Lowell Bowditch Propertius and the Pleasures of Empire: A Reading of 2.16

Despite its surface oppositions between love and war, poetry and politics, the scripta puella and the geography of Roman expansion, Propertian elegy invests the concept of empire with a desirability grounded in the pleasures of erotic imagery and its associations. Propertius 2.16 has attracted interest for the parallel it establishes between Propertius’ shameful love for Cynthia and Antony’s destructive passion for Cleopatra. However, the six-line interlude (37-42) on recent civil conflict has not been fully interpreted in the context of the rivalry between the jealous speaker and the wealthy Praetor: the rivalry for Cynthia’s favors in the private realm is paralleled by the rivalry for supremacy over Rome between Octavian and Antony in the public sphere. By identifying with Antony, the "loser" who turns a deaf ear to the cries of his men, the speaker undermines his negative construction of Cynthia as a figure for Rome and her attitude to the Praetor as symbolic of Roman imperial greed.
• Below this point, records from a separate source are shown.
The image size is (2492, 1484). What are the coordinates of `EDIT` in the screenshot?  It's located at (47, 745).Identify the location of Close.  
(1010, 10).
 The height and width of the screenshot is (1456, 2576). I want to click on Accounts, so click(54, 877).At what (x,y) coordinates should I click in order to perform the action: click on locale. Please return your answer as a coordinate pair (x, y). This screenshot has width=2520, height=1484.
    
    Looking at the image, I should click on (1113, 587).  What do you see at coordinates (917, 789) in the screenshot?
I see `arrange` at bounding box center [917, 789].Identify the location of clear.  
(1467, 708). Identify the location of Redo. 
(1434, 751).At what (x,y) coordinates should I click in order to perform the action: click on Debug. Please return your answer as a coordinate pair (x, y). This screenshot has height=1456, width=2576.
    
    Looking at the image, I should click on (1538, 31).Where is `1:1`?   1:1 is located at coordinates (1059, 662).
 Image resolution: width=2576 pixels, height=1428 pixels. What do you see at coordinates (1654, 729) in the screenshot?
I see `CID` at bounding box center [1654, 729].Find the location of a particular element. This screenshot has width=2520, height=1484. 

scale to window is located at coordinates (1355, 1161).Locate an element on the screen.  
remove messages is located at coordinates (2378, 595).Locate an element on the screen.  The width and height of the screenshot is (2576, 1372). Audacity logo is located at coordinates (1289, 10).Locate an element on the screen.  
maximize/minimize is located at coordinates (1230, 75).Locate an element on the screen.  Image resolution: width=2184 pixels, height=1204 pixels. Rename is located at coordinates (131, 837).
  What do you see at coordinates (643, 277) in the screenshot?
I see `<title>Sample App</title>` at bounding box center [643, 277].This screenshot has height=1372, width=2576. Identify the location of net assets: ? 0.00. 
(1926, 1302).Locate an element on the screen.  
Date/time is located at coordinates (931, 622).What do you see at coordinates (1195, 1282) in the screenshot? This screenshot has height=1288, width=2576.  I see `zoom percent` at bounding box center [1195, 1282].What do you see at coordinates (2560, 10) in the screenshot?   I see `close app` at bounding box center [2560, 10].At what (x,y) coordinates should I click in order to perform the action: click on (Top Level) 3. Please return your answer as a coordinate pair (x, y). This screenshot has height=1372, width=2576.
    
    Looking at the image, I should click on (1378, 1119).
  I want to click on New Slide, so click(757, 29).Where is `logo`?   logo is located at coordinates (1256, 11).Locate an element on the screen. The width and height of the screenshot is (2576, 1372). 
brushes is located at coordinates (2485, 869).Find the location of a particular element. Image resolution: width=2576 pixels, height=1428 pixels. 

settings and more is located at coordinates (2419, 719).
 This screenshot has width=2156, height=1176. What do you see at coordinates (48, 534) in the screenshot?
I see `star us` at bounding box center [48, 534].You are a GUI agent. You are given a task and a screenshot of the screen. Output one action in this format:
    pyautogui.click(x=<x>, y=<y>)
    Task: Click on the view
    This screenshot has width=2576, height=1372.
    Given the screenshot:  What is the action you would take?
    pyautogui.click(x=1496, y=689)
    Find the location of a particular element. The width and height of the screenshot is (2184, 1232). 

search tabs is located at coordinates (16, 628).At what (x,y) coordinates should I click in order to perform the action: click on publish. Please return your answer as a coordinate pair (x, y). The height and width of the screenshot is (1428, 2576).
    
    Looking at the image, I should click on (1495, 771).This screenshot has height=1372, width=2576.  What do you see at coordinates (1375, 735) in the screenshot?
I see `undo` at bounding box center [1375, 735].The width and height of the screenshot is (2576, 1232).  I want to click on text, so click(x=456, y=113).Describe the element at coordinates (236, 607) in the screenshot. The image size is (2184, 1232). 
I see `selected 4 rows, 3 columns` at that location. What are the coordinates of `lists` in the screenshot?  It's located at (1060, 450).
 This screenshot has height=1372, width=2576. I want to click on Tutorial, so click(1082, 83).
Despite the poet-lover’s condemnation of the wealth that seduces Cynthia in the person of the Praetor, it is this very wealth that allows for erotic pleasure and fulfillment&endash;both within the narrative situation and in the imagery of the text’s surface. Just as the courtesan or beloved often depends on gifts and the exotica of foreign trade in order to attract customers, so, too, does the text with which she is so often identified become "tricked out" with the dazzle and allure of material wealth, military booty, and the glitter of the city. Moreover, the speaker’s Juvenalian anxiety over Cynthia’s materialism and his rival’s implied foreign origins discredits his censure, justifying his exclusion from his mistress and lending a certain legitimacy to her affair with the Praetor, a pragmatic liaison that figures Rome’s relation with the provinces--a pax Romana made possible by Octavian’s victory. The poem pits the power of rhetoric exercised by the speaker against the persuasions of material goods: by undermining its own arguments and sustaining desire through the Praetor’s wealth, the poem unwittingly reinforces the pleasures of empire. Despite the speaker’s efforts to transform the Praetor’s successful ship of commerce into the doomed ship of love, the poet is left alone in his solipsistic cosmos of romantic tropes, while the door to Cynthia’s remains open for others (5-6), a figure for Rome’s increasingly successful trade in the aftermath of Actium.